I think data scientists are those who would think that the “software use” part of the cycle was subsumed by the statistical activity part of the cycle. In other words, when you approach data cleaning, data organizing, programming, etc. as if they were a fundamental component of statistical thinking, and not just something that stands in the way of your getting to real data analysis, then you are doing data science. Or, as my colleague Mark Hansen once told me, “Teaching R is teaching statistics.” Of course its possible to teach R so that it seems like something that gets in the way of (or delays) understanding statistics. But it’s also possible to teach it as a complement to developing statistical understanding.

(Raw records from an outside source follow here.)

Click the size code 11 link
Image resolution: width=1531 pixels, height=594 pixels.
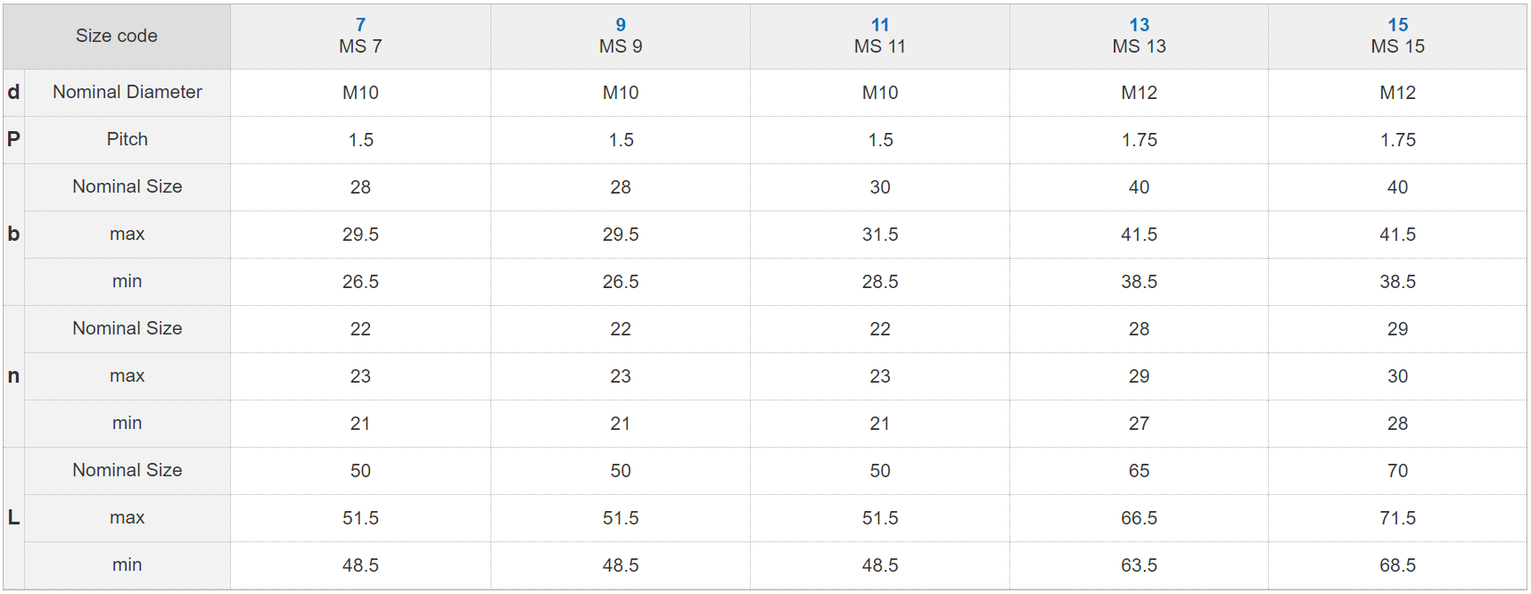pos(880,25)
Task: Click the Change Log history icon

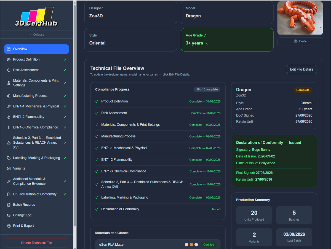Action: click(x=9, y=215)
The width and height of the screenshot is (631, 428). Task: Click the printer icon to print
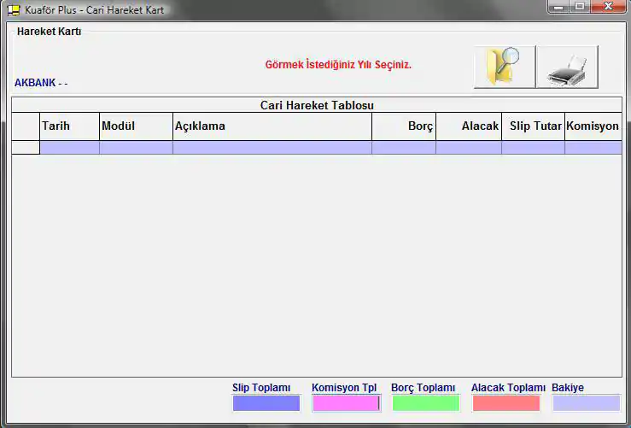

I don’t mean this as a criticism of Daniel’s work, because certainly it’s useful to break complex activities into smaller parts. But I think that there is a figure-and-ground issue, in which statisticians have seen modeling and data analysis as the figure, and the computer as the ground. But when our thinking unites these views, we begin to think like data scientists. And so I do not think that “data science” is just a rebranding of statistics. It is a re-consideration of statistics that places greater emphasis on parts of the data cycle than traditionally statistics has placed.
I’m not done with this issue. The term still bothers me. Just what is the science in data science? I feel a refresher course in Popper and Kuhn is in order. Are we really thinking scientifically about data? Comments and thoughts welcome.